Adrenaline and cortisol addiction

The nervous system has roughly three states: freeze, ‘fight or flight’ and ‘rest and digest’. A balance between ‘fight or flight’ and ‘rest and digest’ is called homeostasis. You will have to learn to balance these two states again. The state of ‘freeze’ is the state that causes emotional trauma. When we experience an extremely difficult moment we can get stuck in the freeze mode. We won’t process the emotion anymore because the fight or flight response was not possible at that time. This means we don’t have a clear memory from what is haunting us. After many years this traumatic experience might trigger the ‘fight or flight mode’ to escape from it again and again. Being stuck in the ‘fight or flight mode’ will drain you and your adrenals. You have become addicted to adrenaline and cortisol. And in the long run this has lots of negative consequences. Stress is all you know and even in your healing journey, you have most likely prefered a stressful approach. Being stressed out has made you able to achieve great things in life. People with ME/CFS have the so-called type A personality, they are anything but lazy. You might keep on clinging to your adrenaline and cortisol addiction and your symptoms will stress you out even further. Stress has brought you a lot, but it will not bring you healing. Learning to calm down your nervous system on the other hand, will boost your adrenals faster than you might expect. Often people talk about good stress and bad stress. Especially people with illnesses like MS, ALS and autoimmune conditions believe that there can be good stress, as they usually develop a stressful personality. Gabor Mate explores this idea in his book called ‘When the body says no’. His conclusion is that stress is neither good nor bad, but too much stress will make it harder for your nervous system to return to homeostasis or balance. The inability to return to homeostasis will make you ill eventually.

The endless journey back to yourself

If you apply the ‘rest and digest’ mode over a longer period of time, I am sure you will come to see results.
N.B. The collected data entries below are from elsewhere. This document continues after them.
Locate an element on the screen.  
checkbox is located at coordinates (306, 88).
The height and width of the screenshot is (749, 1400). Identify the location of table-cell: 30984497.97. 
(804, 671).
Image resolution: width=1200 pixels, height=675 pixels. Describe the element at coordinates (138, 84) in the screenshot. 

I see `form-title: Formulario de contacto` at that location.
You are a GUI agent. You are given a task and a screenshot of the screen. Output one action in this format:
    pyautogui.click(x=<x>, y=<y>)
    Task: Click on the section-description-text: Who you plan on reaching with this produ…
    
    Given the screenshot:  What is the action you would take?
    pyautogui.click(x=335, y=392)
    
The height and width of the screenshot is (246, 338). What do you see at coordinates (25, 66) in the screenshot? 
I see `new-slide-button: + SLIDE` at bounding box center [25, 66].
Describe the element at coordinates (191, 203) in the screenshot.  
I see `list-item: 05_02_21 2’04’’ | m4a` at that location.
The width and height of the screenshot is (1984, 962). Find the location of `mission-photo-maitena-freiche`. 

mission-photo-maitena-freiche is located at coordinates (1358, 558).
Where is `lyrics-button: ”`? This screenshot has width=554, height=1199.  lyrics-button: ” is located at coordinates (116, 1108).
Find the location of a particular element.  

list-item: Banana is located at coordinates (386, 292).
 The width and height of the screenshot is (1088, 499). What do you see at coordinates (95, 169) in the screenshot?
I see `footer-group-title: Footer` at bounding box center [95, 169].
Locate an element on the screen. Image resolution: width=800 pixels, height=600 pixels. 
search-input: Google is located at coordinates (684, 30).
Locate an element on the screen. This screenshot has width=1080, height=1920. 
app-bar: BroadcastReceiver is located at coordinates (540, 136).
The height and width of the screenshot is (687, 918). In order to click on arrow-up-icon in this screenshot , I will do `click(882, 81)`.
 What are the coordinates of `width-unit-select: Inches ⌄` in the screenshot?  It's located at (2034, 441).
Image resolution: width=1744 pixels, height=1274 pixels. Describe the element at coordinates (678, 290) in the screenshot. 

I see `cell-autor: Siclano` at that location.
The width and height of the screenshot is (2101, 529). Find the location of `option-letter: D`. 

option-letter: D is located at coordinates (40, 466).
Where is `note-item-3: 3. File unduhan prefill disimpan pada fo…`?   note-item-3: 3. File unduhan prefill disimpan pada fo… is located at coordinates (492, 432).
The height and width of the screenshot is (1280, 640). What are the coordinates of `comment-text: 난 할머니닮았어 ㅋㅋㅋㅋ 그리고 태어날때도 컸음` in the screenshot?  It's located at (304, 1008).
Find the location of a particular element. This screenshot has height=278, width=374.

You will have to abandon your restless mind and the ‘fight or flight’ personality. Leave behind the coping mechanisms that once served you and that you are (still) unaware of. Practise mindfulness, start meditation, quit your smartphone addiction and calm down as best as you can. If you think you are relaxed, I am sure you can eventually find an even calmer state in the future. Again and again I have surprised myself with new discovered depths of relaxation. I am pretty sure this pattern will continue, as are all the things that I talk about, like emotional healing, emotional awareness, body awareness, thoughts awareness and mindfulness. What you are about to start is a journey that doesn’t have an end destination.